Real world examples are not difficult to find. Leading healthcare institutions are pioneering data-based care programs already. For example:

  • Arizona State University (ASU) is furthering cancer research and enabling ASU researchers to ask better questions and uncover new links between genetics and cancer by giving them access to the tools they need to store, process, and query more data at a faster pace.
  • The United Network for Organ Sharing is helping transplant professionals make more informed decisions when life-saving organs become available.

In addition to the technical benefits of Hadoop, the technology is open source and designed around open standards that should play a central role in any data-driven healthcare system. Hadoop is built by a community of thousands of contributors who can develop code and react to the marketplace more quickly than any single company. Open source improves the quality of code due to the number of people who can contribute, review and test it. It is innovation-driven rather than profit-driven, so pushes the boundaries of what’s possible. And it enables simpler sharing of information and data because of its open ecosystem. These benefits are incredibly powerful in the rapidly changing healthcare space.

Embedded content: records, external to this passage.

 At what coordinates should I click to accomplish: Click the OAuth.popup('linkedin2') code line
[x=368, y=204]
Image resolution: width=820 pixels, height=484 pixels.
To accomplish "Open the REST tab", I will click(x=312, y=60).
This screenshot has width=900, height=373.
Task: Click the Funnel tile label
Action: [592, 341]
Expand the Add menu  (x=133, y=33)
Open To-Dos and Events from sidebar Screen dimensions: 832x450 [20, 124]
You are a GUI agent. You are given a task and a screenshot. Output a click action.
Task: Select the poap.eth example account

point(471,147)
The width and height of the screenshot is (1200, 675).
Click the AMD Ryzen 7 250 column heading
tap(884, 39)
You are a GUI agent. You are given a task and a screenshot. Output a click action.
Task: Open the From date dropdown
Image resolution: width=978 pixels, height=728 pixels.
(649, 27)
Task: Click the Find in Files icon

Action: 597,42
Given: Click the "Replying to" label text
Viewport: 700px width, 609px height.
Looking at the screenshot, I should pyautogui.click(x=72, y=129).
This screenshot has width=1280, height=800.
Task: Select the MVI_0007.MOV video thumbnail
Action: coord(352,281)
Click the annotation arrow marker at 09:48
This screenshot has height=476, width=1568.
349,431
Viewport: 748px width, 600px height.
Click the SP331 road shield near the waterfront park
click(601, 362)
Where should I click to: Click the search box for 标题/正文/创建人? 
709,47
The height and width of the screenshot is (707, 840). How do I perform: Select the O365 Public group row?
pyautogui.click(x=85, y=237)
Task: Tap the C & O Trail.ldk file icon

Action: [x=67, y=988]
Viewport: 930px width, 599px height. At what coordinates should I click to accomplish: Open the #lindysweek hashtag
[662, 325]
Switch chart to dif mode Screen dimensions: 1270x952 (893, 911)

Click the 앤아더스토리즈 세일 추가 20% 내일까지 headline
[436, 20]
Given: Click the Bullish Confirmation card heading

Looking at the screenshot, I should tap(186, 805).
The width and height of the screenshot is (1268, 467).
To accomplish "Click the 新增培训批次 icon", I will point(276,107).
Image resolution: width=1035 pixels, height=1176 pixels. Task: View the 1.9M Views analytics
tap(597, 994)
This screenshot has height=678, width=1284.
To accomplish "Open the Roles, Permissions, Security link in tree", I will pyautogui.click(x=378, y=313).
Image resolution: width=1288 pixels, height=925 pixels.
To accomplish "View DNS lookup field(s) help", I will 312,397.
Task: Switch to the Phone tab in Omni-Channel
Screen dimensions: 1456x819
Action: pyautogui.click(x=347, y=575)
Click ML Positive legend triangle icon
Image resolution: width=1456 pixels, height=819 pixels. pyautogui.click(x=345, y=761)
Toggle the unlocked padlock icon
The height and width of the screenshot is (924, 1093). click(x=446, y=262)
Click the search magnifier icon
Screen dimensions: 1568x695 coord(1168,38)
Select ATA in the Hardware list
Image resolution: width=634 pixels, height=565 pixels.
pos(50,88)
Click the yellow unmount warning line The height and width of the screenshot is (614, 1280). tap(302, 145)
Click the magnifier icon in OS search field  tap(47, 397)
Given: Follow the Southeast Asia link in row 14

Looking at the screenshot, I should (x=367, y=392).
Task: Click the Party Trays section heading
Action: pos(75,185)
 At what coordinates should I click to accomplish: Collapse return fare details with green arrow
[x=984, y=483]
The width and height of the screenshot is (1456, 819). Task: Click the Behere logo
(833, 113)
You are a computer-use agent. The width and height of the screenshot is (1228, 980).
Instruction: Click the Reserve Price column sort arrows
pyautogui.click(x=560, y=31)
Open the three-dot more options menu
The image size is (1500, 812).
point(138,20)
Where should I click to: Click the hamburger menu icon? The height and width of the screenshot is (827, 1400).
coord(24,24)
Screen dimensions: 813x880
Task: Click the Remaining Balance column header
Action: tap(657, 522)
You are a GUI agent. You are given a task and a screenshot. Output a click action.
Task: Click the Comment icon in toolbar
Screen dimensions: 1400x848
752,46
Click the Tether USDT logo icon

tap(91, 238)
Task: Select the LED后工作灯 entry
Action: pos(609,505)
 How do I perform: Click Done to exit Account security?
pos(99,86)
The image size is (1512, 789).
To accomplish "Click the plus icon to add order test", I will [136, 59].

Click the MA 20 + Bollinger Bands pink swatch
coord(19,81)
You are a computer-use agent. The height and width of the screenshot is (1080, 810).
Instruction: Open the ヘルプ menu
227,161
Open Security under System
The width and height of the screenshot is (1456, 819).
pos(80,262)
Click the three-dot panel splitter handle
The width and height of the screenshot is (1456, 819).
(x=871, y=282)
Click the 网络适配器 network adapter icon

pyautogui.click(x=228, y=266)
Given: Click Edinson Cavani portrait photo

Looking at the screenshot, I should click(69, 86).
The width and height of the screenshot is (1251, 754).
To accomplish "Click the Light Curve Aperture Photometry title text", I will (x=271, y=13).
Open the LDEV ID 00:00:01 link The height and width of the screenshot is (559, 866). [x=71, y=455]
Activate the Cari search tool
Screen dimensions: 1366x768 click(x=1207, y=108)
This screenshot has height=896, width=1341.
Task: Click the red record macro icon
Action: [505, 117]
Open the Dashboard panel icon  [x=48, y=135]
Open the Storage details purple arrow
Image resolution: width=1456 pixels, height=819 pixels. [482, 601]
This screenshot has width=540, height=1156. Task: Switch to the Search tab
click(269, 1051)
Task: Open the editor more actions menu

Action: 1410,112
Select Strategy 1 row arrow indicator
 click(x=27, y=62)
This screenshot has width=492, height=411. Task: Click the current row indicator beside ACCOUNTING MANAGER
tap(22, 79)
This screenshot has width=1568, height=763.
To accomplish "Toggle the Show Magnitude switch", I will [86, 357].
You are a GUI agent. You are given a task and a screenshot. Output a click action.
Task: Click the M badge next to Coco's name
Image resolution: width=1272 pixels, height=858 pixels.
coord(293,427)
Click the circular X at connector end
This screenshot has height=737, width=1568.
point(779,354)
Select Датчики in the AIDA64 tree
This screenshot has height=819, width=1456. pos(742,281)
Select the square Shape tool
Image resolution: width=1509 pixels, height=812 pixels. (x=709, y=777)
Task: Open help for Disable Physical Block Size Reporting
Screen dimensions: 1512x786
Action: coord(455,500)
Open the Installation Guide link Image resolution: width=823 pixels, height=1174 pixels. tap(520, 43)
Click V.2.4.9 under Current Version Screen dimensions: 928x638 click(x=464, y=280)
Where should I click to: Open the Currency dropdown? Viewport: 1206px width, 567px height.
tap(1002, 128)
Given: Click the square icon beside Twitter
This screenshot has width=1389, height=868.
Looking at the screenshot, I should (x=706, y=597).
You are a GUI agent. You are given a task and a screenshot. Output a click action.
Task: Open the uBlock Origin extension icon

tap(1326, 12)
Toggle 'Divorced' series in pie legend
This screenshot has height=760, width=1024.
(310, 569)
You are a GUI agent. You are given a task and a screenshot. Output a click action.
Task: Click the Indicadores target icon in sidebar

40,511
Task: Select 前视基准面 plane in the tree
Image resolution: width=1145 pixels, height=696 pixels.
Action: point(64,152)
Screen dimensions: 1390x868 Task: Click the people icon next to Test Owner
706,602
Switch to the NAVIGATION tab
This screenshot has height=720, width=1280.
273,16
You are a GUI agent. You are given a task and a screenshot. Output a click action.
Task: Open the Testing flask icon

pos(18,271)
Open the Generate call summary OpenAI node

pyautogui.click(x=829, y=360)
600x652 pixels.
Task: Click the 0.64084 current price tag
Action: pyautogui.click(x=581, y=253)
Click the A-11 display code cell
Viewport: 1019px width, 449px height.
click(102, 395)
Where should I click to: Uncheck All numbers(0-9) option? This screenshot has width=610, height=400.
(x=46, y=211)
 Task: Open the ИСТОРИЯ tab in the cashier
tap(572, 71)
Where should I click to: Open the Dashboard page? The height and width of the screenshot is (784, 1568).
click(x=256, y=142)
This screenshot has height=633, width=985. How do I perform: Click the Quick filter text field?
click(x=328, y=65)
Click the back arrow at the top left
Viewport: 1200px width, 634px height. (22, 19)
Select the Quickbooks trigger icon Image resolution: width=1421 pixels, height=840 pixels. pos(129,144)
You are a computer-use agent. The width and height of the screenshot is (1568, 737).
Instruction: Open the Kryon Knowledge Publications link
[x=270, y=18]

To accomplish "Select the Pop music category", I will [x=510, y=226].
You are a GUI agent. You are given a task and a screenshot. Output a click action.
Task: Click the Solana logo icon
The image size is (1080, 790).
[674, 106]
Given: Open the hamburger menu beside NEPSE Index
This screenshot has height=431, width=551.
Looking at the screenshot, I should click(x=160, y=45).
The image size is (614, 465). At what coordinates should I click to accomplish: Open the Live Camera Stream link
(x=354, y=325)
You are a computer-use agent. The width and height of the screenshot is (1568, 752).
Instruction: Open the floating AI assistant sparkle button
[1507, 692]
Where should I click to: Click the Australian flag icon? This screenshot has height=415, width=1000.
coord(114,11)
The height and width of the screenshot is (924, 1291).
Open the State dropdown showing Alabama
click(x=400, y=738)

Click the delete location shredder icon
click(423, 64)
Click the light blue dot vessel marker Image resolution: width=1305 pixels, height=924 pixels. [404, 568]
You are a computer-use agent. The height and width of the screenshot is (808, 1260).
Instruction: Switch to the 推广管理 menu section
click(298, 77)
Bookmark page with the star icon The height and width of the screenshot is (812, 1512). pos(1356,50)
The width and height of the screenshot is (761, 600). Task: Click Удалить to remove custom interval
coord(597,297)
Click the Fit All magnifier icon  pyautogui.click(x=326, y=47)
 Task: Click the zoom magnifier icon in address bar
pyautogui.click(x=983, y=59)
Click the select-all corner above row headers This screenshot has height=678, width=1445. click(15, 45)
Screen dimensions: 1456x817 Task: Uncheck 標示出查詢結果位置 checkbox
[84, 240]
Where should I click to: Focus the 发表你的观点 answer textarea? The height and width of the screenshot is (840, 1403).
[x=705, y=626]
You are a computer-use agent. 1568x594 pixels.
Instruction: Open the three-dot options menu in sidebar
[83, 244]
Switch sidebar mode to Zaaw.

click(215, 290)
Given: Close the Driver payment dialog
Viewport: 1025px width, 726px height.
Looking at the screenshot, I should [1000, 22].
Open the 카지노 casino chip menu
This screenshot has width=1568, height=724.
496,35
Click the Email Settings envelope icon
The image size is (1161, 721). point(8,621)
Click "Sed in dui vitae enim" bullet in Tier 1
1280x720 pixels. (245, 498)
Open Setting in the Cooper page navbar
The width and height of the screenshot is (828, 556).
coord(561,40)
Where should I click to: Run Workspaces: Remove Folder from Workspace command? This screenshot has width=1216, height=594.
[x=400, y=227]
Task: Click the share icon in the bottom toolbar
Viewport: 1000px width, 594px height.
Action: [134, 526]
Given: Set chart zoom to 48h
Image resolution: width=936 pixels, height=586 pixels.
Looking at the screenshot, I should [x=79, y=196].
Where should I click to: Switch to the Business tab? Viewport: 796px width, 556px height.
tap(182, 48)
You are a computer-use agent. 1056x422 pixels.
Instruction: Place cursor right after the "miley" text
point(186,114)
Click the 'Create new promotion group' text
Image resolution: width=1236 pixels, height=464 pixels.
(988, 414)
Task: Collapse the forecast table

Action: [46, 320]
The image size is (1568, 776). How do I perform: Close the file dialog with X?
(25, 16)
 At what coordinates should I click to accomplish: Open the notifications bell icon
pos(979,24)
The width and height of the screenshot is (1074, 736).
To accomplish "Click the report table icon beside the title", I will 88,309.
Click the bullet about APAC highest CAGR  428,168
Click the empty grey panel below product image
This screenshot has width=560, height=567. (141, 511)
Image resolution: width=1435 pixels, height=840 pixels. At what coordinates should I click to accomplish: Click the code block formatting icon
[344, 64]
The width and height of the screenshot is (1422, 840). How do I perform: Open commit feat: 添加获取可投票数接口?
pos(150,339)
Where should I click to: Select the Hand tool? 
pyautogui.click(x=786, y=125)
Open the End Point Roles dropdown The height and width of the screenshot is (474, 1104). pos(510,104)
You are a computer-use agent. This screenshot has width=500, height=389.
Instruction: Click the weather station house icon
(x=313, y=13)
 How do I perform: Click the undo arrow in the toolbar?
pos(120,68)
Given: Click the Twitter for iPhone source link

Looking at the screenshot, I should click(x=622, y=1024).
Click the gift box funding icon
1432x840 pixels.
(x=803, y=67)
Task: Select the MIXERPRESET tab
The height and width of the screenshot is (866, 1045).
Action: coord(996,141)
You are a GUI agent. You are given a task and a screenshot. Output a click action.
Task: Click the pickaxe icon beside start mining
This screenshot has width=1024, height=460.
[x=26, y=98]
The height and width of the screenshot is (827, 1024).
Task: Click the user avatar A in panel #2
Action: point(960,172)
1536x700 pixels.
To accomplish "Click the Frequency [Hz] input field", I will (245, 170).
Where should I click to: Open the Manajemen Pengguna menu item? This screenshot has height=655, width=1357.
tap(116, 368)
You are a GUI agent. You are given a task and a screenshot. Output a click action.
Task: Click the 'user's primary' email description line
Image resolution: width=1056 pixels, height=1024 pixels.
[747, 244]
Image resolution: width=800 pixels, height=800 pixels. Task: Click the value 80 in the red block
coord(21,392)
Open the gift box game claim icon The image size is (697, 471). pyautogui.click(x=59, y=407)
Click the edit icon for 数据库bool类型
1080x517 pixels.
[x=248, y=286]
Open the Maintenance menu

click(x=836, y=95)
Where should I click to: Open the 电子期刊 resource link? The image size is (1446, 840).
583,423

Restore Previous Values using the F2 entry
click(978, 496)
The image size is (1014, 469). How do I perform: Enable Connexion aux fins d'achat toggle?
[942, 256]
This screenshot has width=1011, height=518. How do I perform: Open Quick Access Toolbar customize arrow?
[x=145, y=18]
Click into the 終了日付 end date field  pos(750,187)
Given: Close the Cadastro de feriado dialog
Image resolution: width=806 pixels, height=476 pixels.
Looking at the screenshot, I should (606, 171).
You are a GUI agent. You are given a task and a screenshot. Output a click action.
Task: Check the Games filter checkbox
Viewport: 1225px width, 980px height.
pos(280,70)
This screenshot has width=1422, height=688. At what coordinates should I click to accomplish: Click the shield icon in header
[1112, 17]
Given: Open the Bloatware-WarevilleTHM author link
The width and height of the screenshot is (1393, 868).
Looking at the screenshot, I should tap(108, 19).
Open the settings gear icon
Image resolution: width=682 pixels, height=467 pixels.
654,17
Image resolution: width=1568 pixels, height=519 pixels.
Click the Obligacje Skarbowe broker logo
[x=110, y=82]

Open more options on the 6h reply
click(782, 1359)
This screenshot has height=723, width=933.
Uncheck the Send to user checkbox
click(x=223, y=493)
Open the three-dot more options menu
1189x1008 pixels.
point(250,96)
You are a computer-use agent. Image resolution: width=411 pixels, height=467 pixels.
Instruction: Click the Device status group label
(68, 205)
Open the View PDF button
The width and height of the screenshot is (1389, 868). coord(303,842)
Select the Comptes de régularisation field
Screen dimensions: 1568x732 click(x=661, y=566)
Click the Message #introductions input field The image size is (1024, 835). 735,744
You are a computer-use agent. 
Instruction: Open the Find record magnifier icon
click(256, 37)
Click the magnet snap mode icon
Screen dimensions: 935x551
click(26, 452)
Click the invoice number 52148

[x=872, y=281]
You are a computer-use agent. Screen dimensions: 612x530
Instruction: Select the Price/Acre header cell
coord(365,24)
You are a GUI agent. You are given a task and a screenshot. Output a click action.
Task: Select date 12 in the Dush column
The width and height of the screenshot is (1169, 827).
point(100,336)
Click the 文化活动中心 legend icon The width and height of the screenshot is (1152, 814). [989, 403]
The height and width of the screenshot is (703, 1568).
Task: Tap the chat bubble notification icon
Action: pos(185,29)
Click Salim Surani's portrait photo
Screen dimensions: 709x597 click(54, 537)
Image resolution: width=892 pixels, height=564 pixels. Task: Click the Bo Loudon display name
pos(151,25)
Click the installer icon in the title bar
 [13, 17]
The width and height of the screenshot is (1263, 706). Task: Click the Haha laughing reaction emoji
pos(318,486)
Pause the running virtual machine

Hadoop in healthcare is starting to reach a tipping point. Those that hesitate and delay in understanding how Big Data can impact their organizations will be left at a competitive disadvantage. As our healthcare system moves towards more preventative and predictive care, care providers cannot continue to be reactive in their patient care delivery. Instead, they need to deliver care proactively and understand their individual patients, patient groups and population at a much deeper level. Every service or offering an institution provides should tie back to their goal of being a data-driven organization.

Those that embrace data as the new currency and can unlock insights from their data will thrive, while those that don’t will continue to struggle with the same challenges that have plagued our healthcare delivery system for decades. Healthcare is ready for a change and data-driven decision making will only improve the cost-efficiency of our system and the outcomes for patients.